Işık Alper1, Sezgin Ulukaya1, Gülsüm Yüksel3, Meltem Uyar2, Taner Balcıoğlu1

1Ege University School Of Medicine, Department Of Anesthesiology And Reanimation, Izmir
2Ege University School Of Medicine, Department Of Algology, Izmir
3Malazgirt State Hospital,anesthesiology And Reanimation Clinic, Muş

Keywords: Laparoscopic cholecystectomy, postoperative pain; intraperitoneal instillation; levobupivacaine.

Abstract

Objectives: We aimed to investigate whether timing of administration of the combination of incisional and intraperitoneal 0.25% levobupivacaine has an effect on postoperative pain after laparoscopic cholecystectomy in a prospective, randomized, controlled study.
Methods: Sixty six patients were allocated to one of the three groups. Group BS received levobupivacaine before incisioning trocar sites and intraperitoneal levobupivacaine immediately after pneumoperitoneum. Group AS received intraperitoneal levobupivacaine before trocars were withdrawn and incisional levobupivacaine at the end of surgery. Group C received no treatment. Data of intraoperative variables, postoperative pain relief, rescue analgesic consumption and patient satisfaction were compared.
Results: The intraoperative fentanyl consumption was found lower in Group BS, compared to Groups AS and C (p<0.05). VAS scores were lower in both Groups BS and AS, compared to Group C immediately after the operation (p<0.05).

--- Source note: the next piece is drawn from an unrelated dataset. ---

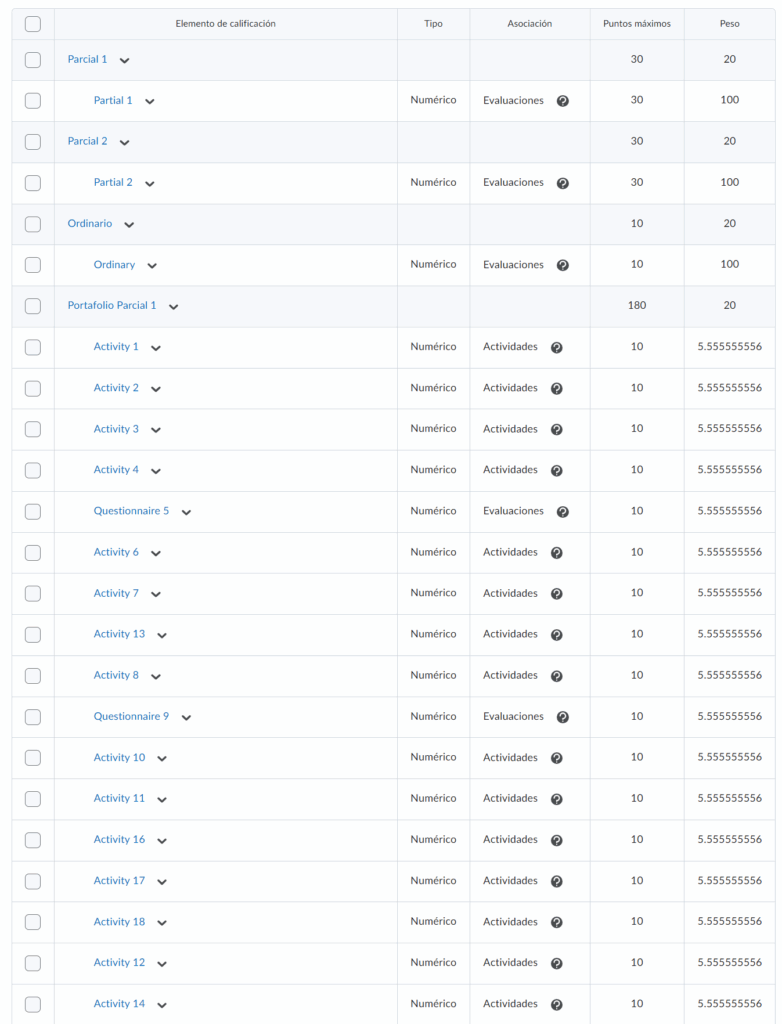The height and width of the screenshot is (1024, 782).
Task: Open Activity 10 actions chevron
Action: (162, 758)
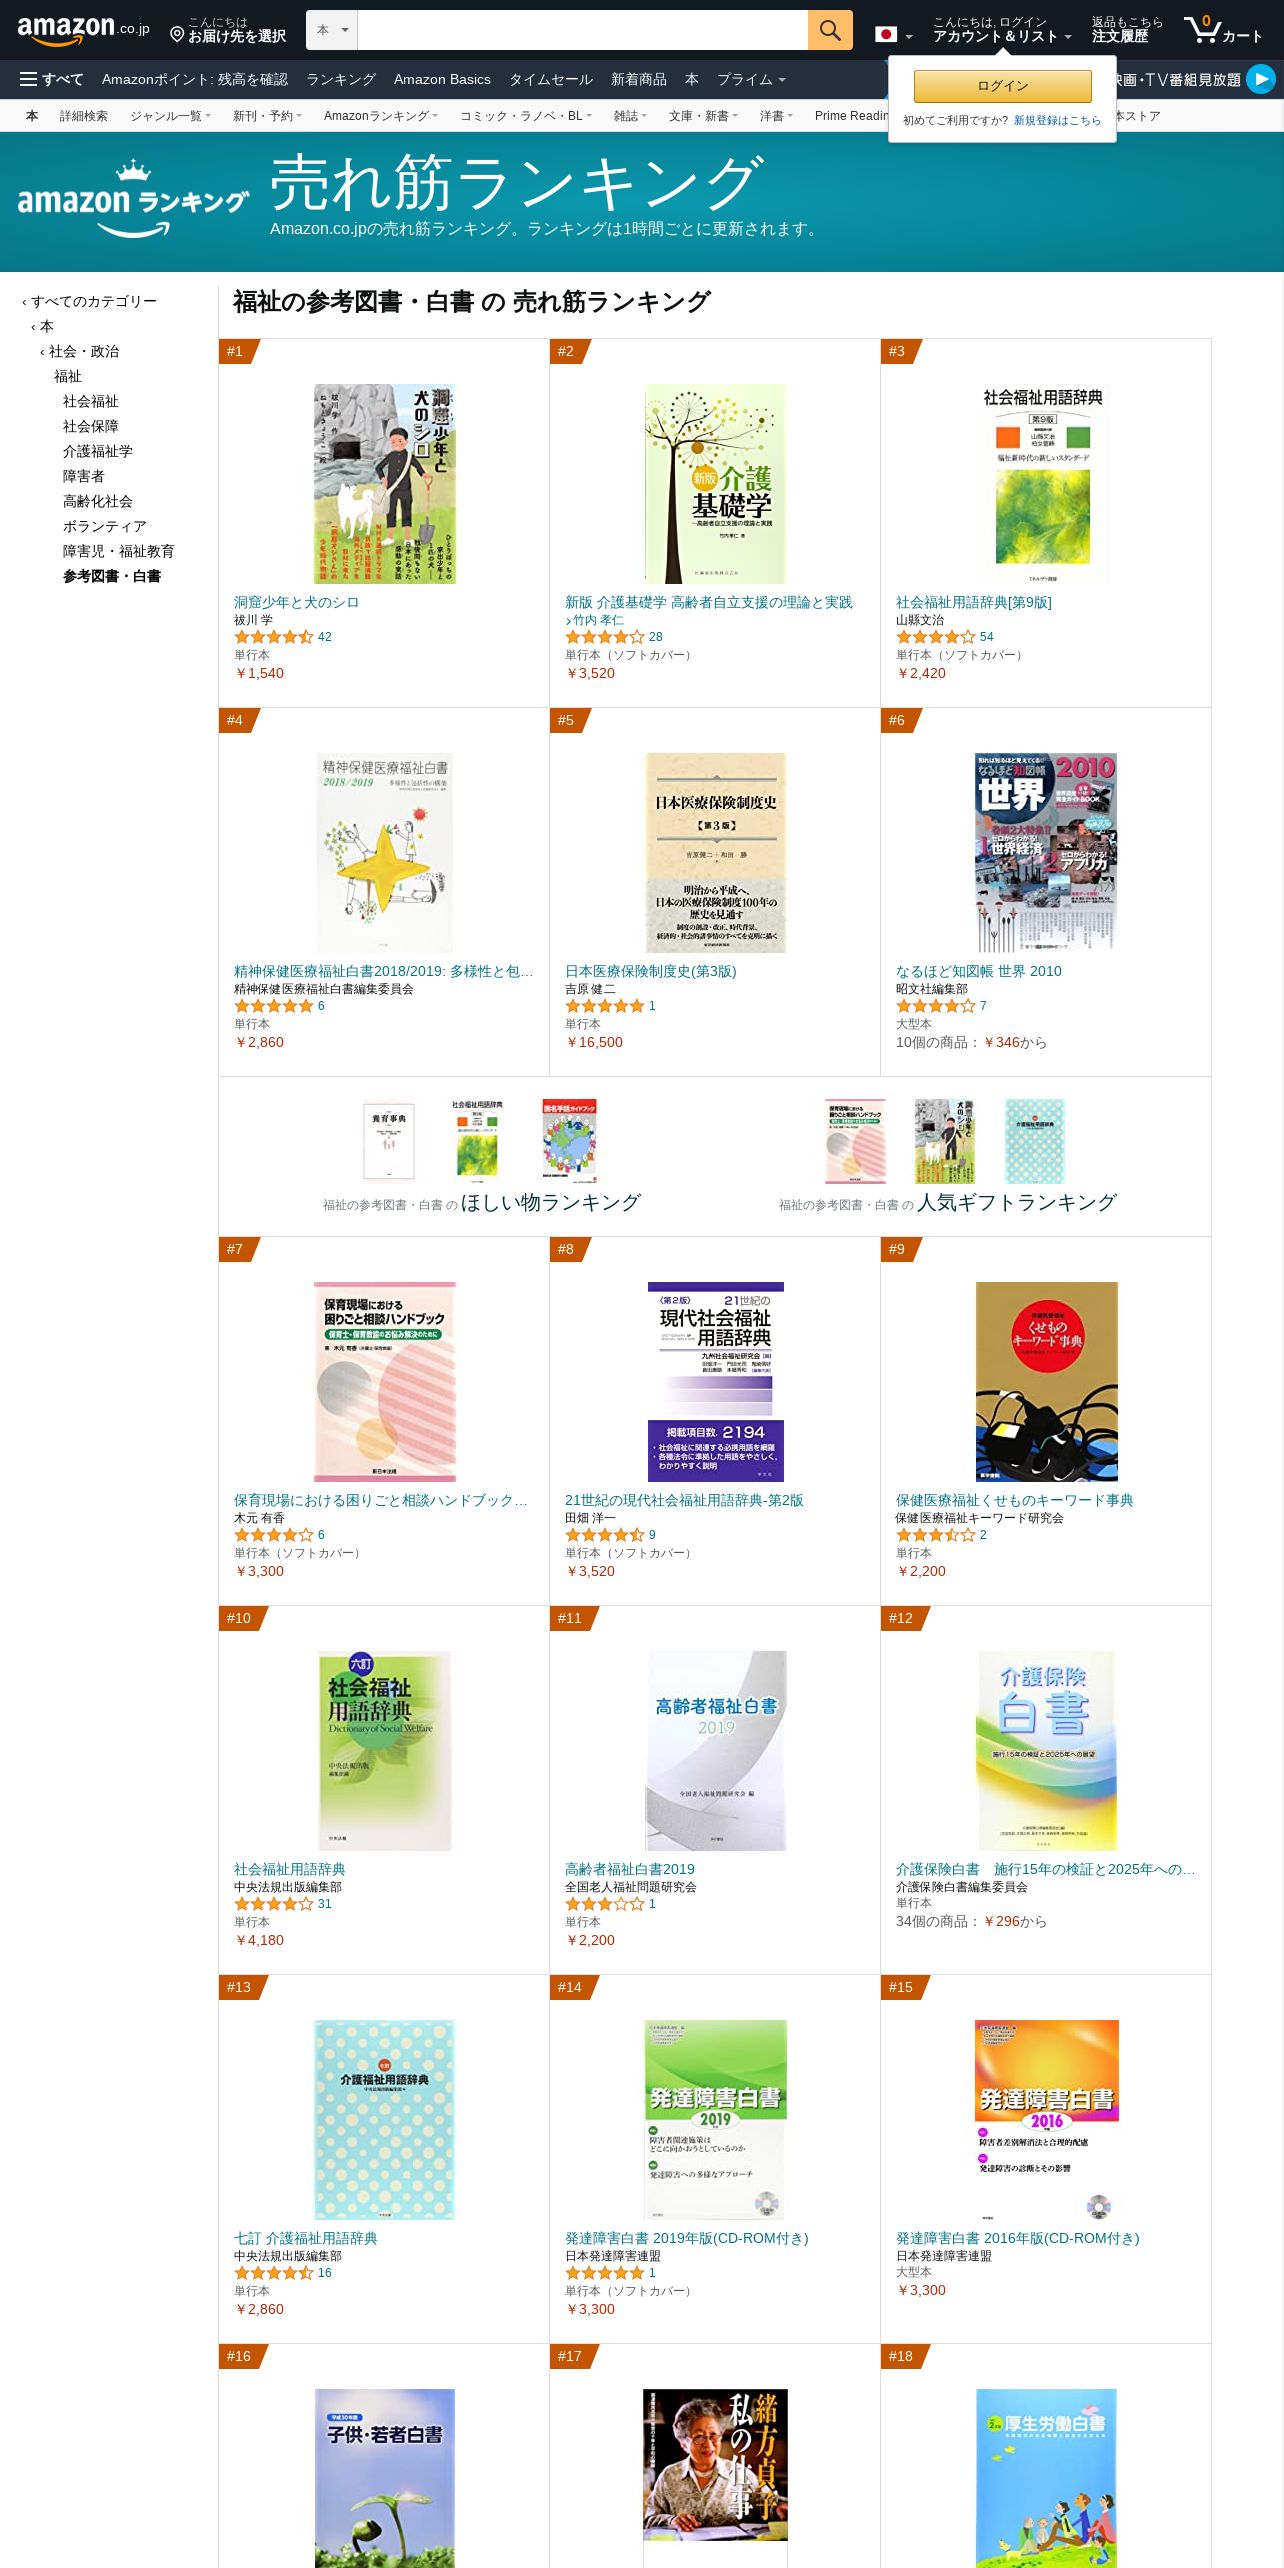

VAS scores were significantly decreased during first two hours in Group AS, compared to Group C. The mean doses and number of patients needing rescue meperidine were lower in Group AS, compared to the Groups BS and C (p<0.05).
Conclusion: The combination of incisional and intraperitoneal levobupivacaine administered before or after surgery can reduce postoperative pain, analgesic and antiemetic consumption together with improved patient satisfaction. However, administering levobupivacaine before surgery might be advantageous for less intraoperative fentanyl consumption, while levobupivacaine after surgery is advantageous for less postoperative rescue analgesic requirement.